* How to complete this task:
Repeat each entry exactly; omit all pictures.

* Records provided:
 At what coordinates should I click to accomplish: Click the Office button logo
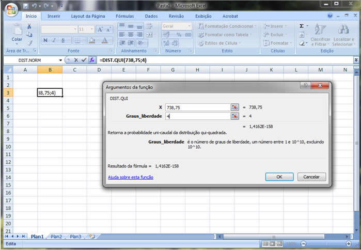point(11,9)
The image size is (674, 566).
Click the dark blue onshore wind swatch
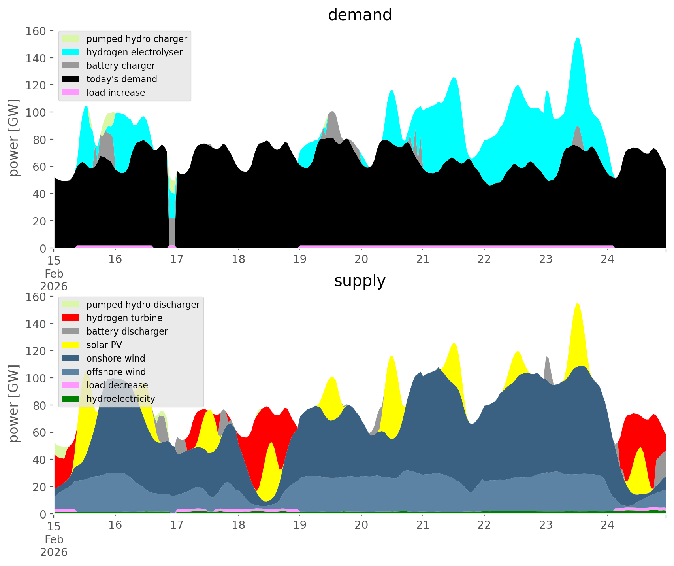pos(71,358)
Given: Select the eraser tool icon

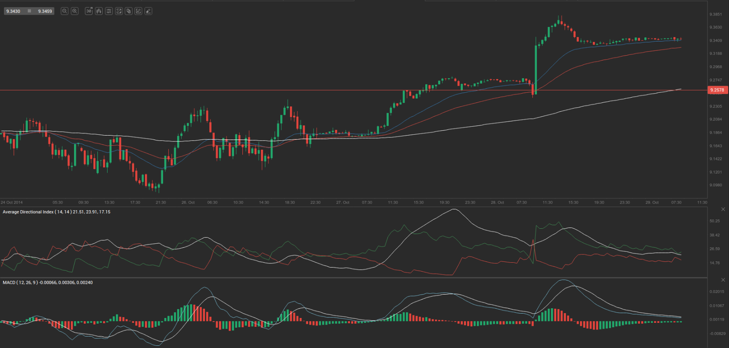Looking at the screenshot, I should [x=149, y=11].
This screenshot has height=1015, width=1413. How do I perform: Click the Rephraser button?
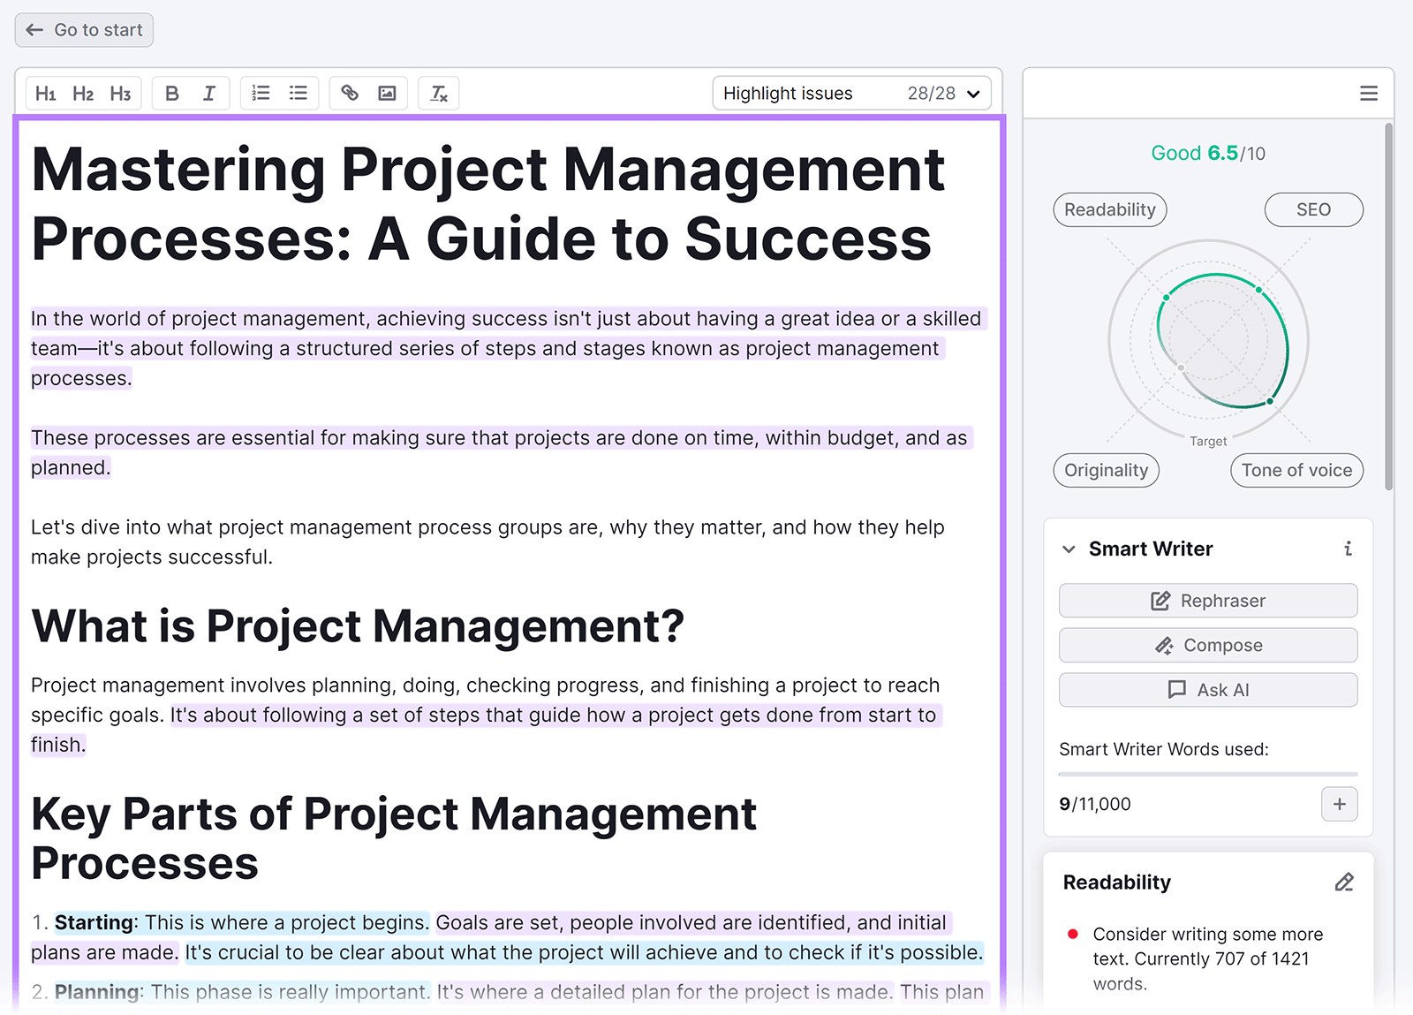point(1208,601)
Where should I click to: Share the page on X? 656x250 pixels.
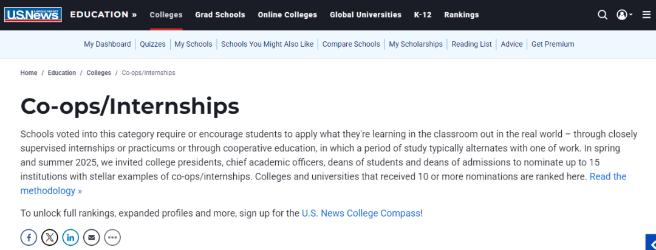tap(50, 237)
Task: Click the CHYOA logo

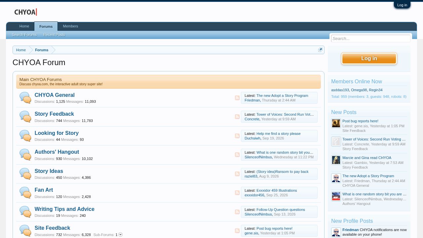Action: point(26,12)
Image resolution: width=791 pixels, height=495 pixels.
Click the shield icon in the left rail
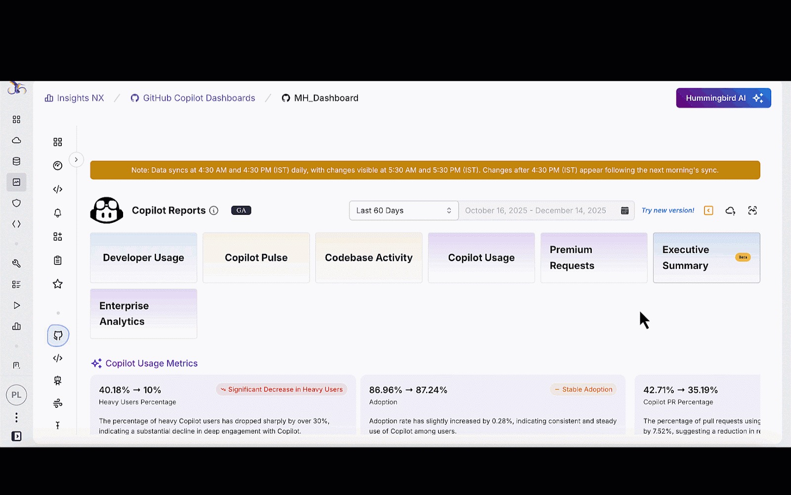16,203
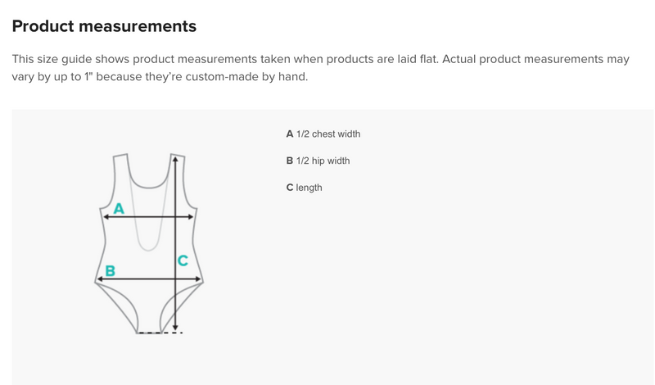Click the right arrowhead of hip width arrow
The width and height of the screenshot is (655, 385).
pyautogui.click(x=198, y=279)
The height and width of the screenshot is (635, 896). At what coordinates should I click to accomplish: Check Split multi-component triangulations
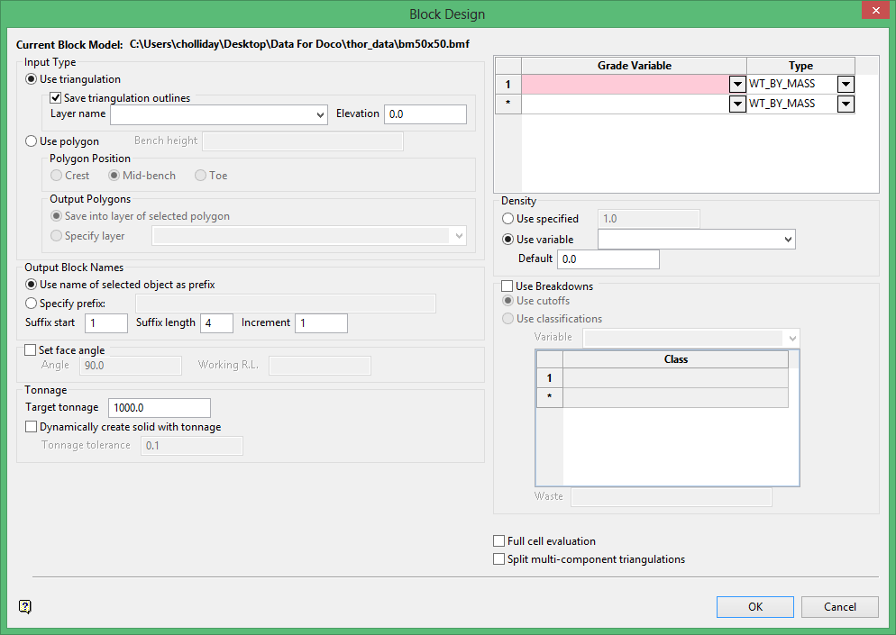click(499, 559)
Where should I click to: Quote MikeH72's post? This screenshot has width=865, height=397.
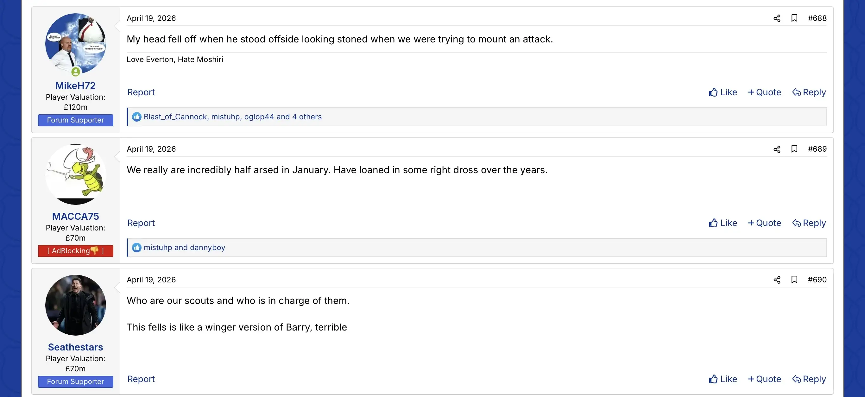click(764, 92)
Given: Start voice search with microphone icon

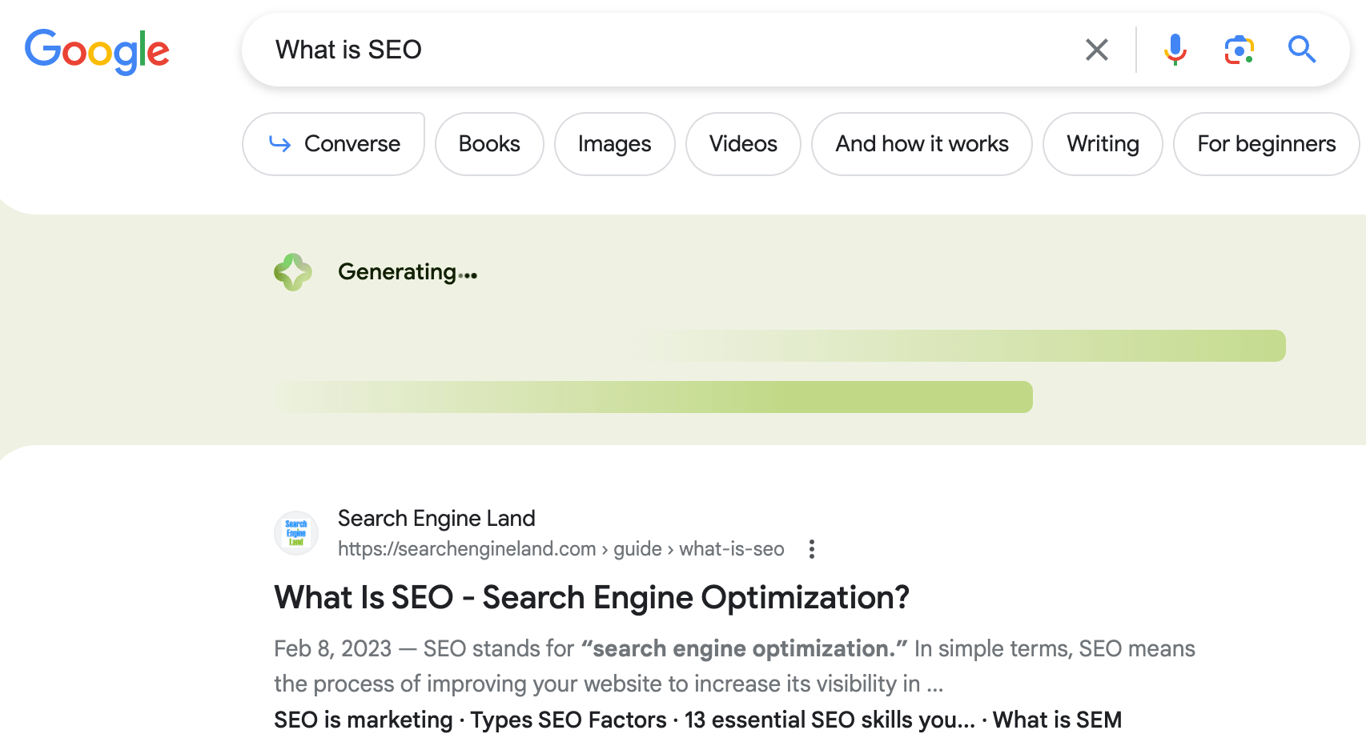Looking at the screenshot, I should pos(1175,50).
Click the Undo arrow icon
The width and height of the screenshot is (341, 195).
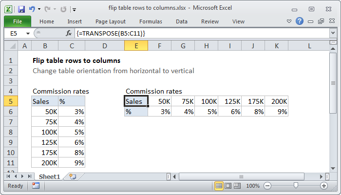point(32,9)
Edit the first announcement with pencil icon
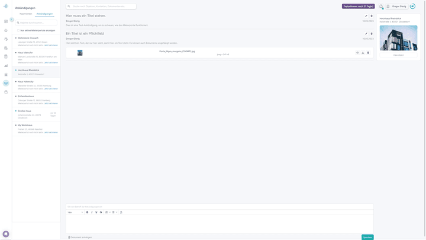 click(x=366, y=16)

* Written reply:
 At what coordinates should I click to accomplish: Click the Office button logo
point(11,9)
The image size is (674, 566).
Click the dark blue onshore wind swatch
pos(71,358)
Given: Select the eraser tool icon

Looking at the screenshot, I should [x=149, y=11].
This screenshot has height=1015, width=1413. How do I perform: Click the Rephraser button?
point(1208,601)
Where should I click to: Share the page on X? 656x250 pixels.
tap(50, 237)
Task: Click the CHYOA logo

Action: point(26,12)
Image resolution: width=791 pixels, height=495 pixels.
Click the shield icon in the left rail
16,203
Click the right arrowhead of hip width arrow
The width and height of the screenshot is (655, 385).
pyautogui.click(x=198, y=279)
The height and width of the screenshot is (635, 896). At what coordinates should I click to accomplish: Check Split multi-component triangulations
click(499, 559)
Where should I click to: Quote MikeH72's post? This screenshot has width=865, height=397.
click(764, 92)
Given: Start voice search with microphone icon

Looking at the screenshot, I should pos(1175,50).
Click the Undo arrow icon
The width and height of the screenshot is (341, 195).
point(32,9)
Edit the first announcement with pencil icon
 click(x=366, y=16)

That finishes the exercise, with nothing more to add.